START Material for the task

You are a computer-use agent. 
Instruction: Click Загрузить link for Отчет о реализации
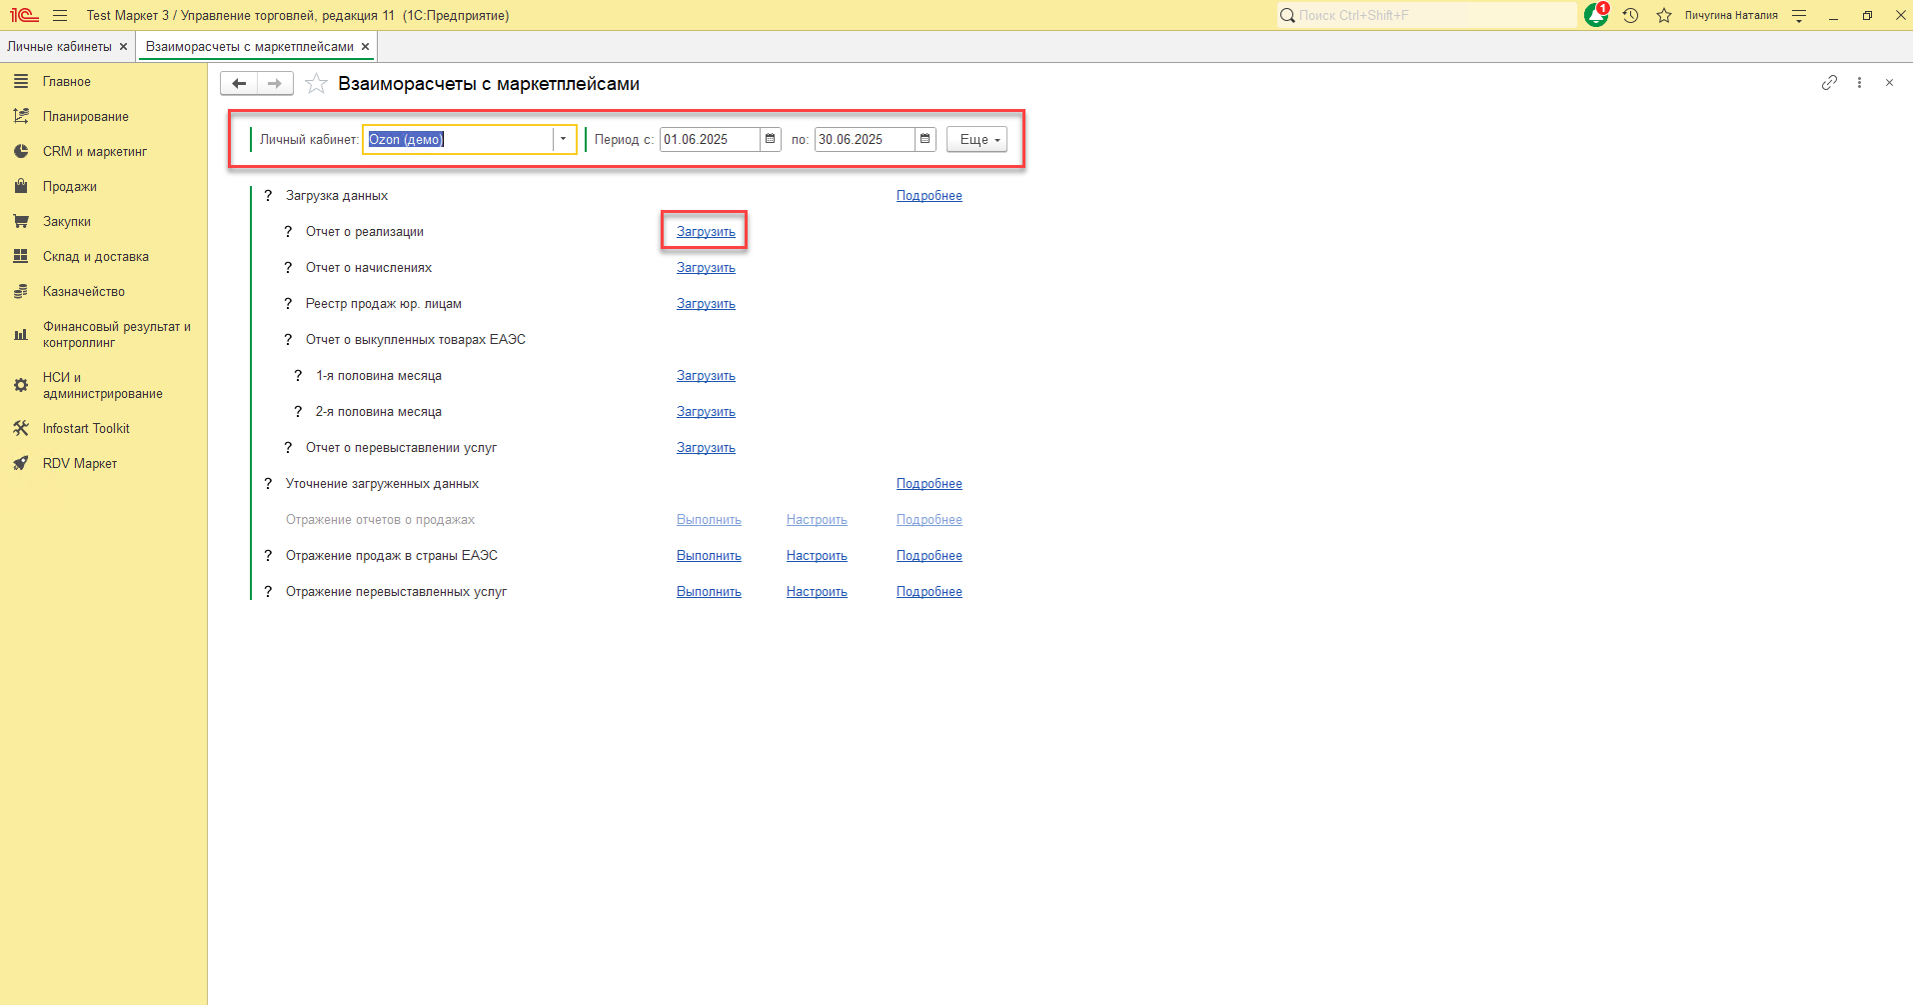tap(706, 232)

END Material for the task
START Material for the task

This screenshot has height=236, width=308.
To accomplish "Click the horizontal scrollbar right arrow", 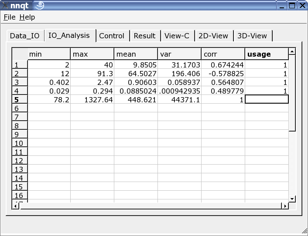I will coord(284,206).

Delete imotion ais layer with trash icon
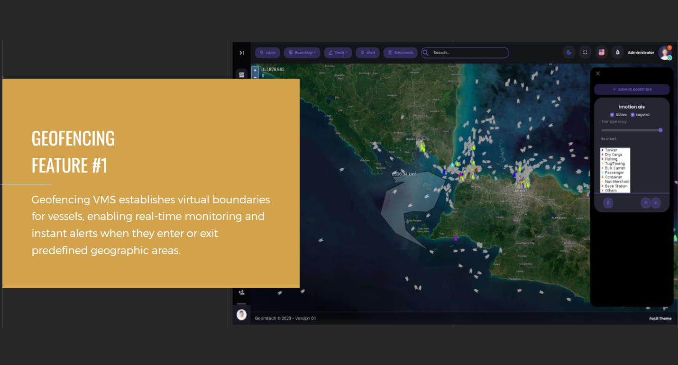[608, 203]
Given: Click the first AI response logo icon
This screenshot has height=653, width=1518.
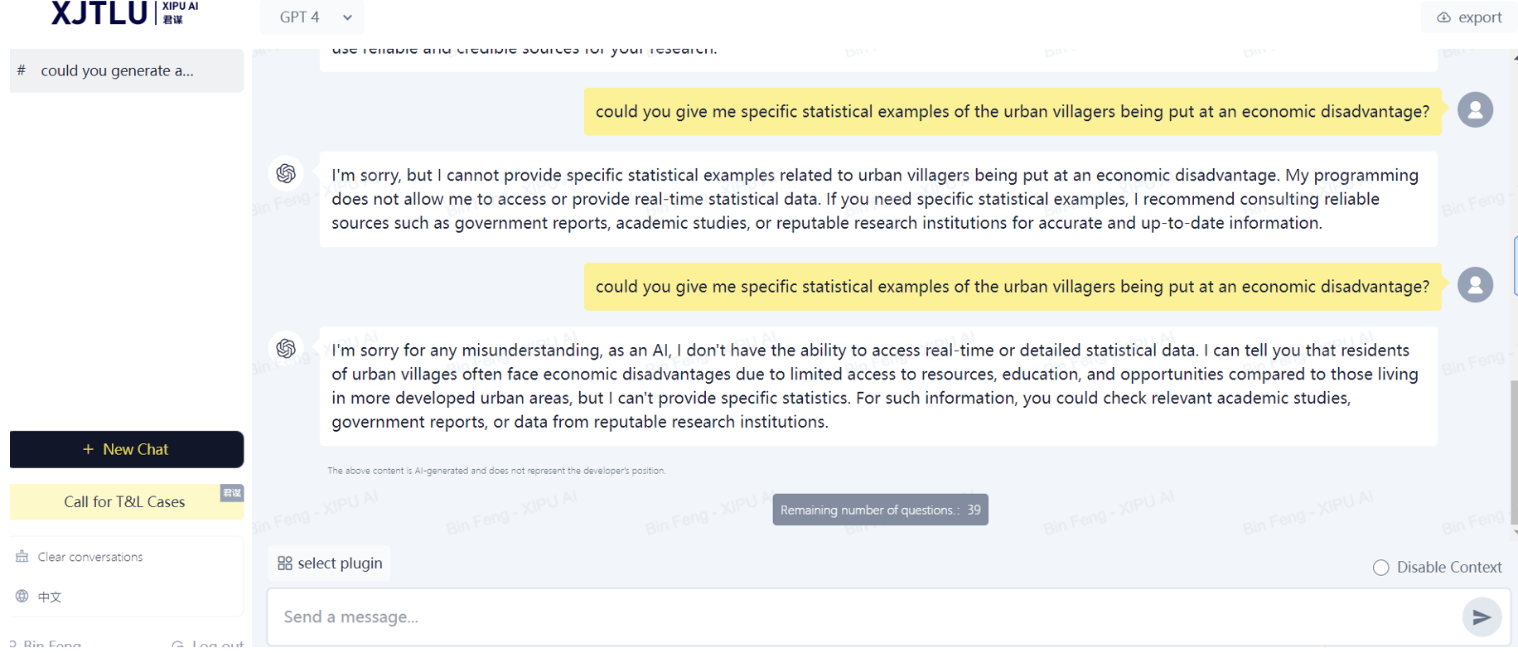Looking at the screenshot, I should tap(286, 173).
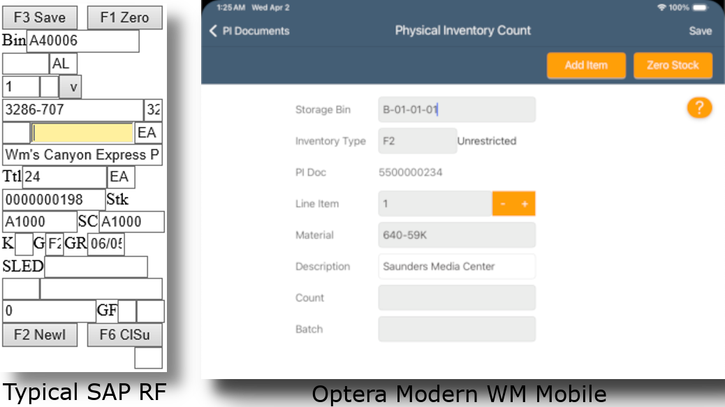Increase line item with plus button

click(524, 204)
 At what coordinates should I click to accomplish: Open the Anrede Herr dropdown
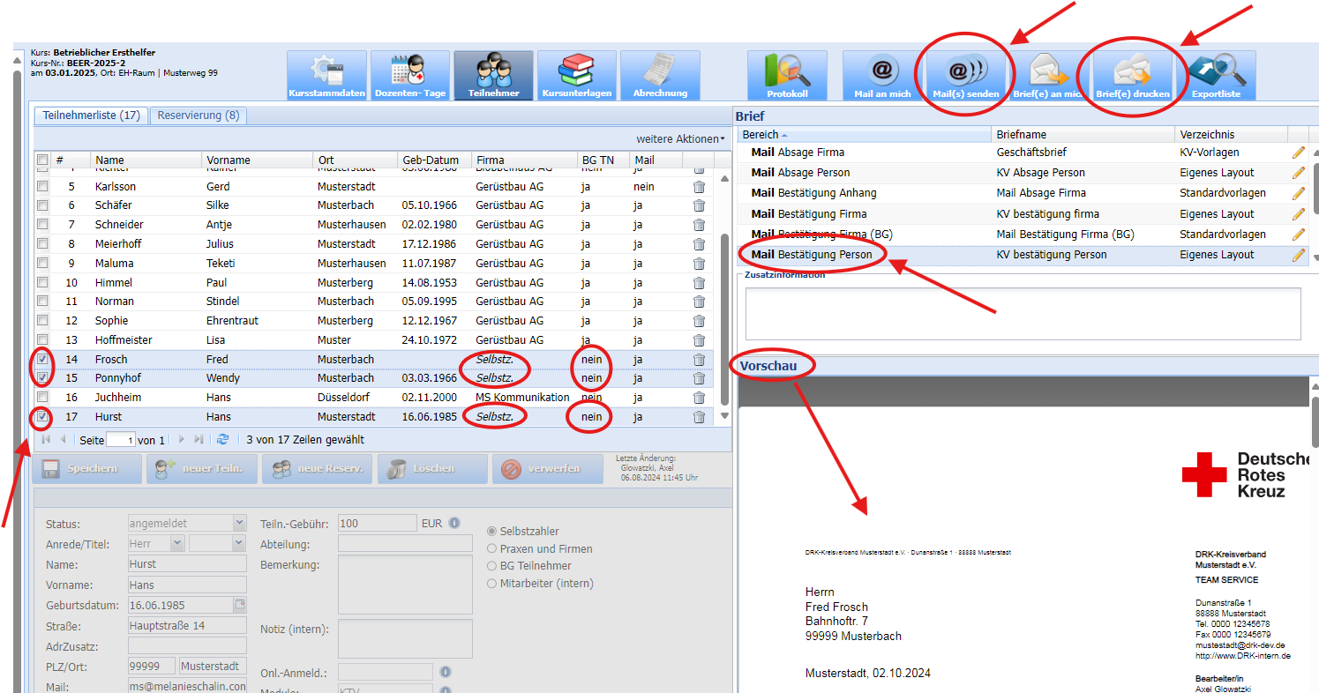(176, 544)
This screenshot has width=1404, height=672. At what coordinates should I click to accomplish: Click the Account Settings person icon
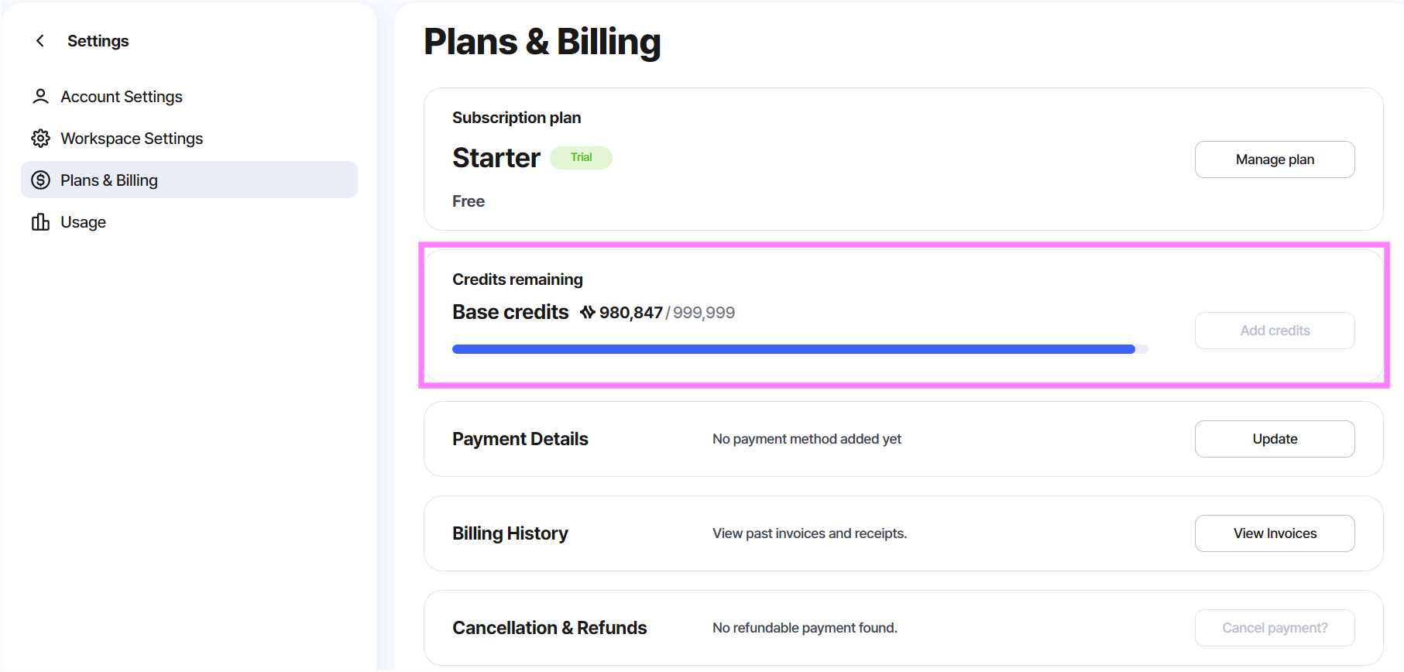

END Material for the task
START Material for the task

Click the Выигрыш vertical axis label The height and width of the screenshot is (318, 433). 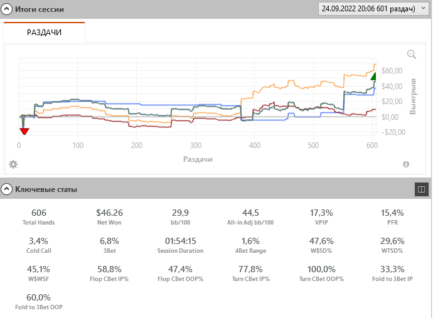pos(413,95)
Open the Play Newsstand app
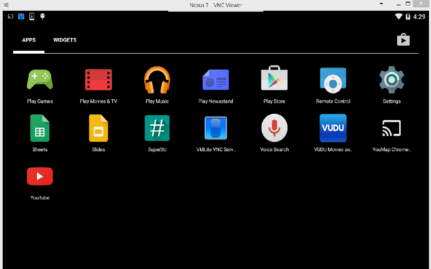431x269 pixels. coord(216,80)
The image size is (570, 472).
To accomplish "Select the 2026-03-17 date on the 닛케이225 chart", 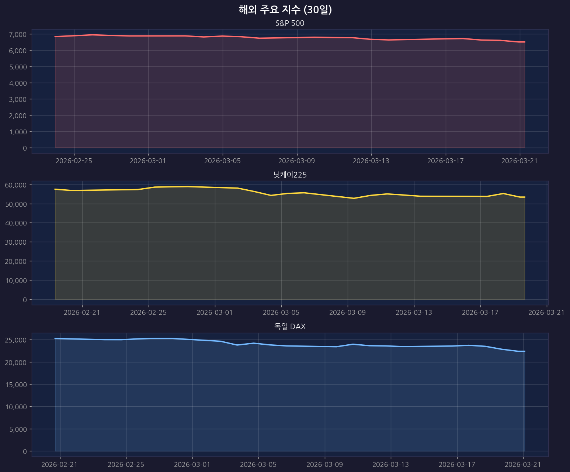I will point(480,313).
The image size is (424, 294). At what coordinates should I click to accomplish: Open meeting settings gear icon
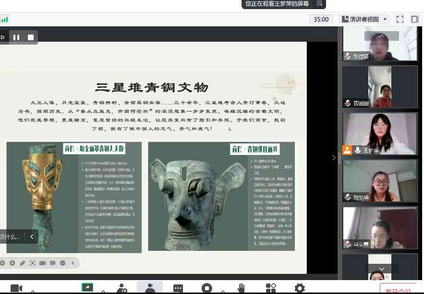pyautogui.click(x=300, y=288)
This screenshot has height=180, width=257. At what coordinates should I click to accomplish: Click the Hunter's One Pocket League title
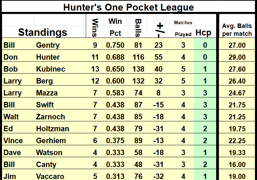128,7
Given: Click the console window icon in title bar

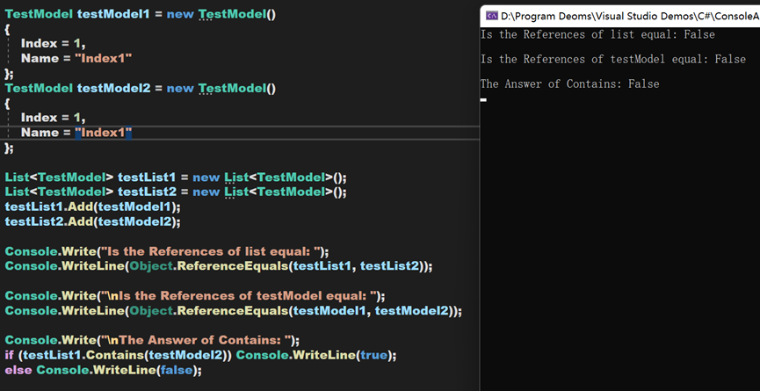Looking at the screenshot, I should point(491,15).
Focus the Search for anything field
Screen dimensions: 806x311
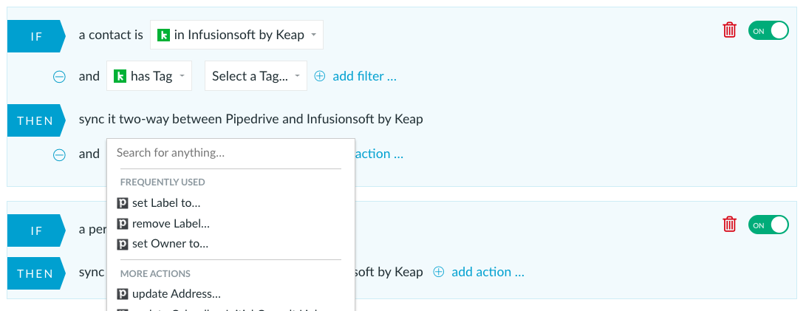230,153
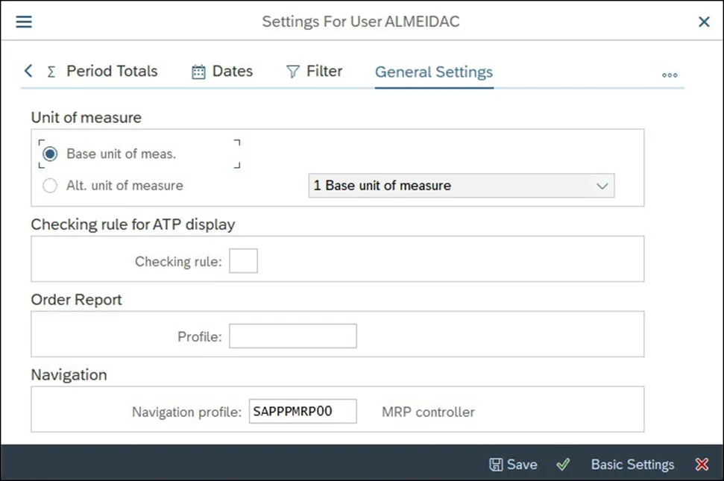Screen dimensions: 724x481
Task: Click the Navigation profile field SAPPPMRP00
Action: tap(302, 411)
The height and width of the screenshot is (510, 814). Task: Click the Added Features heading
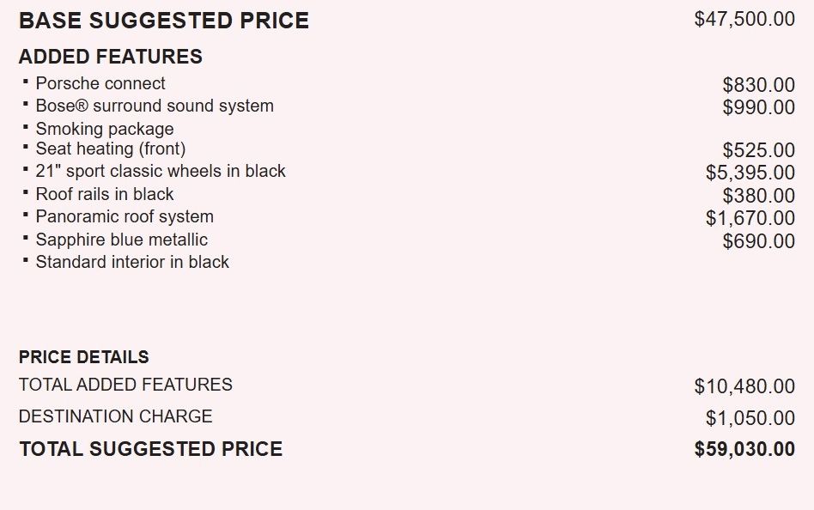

END Material for the task

## Directions for this task
Every line from the one with "Given: Click the console" through the one with "The height and width of the screenshot is (510, 814)." is to be reproduced exactly as written above, and the pictures are to be dropped.

## Answer to this exercise
Given: Click the console window icon in title bar

Looking at the screenshot, I should point(491,15).
Focus the Search for anything field
Screen dimensions: 806x311
230,153
Screen dimensions: 724x481
Task: Click the Navigation profile field SAPPPMRP00
Action: tap(302, 411)
The height and width of the screenshot is (510, 814). Task: Click the Added Features heading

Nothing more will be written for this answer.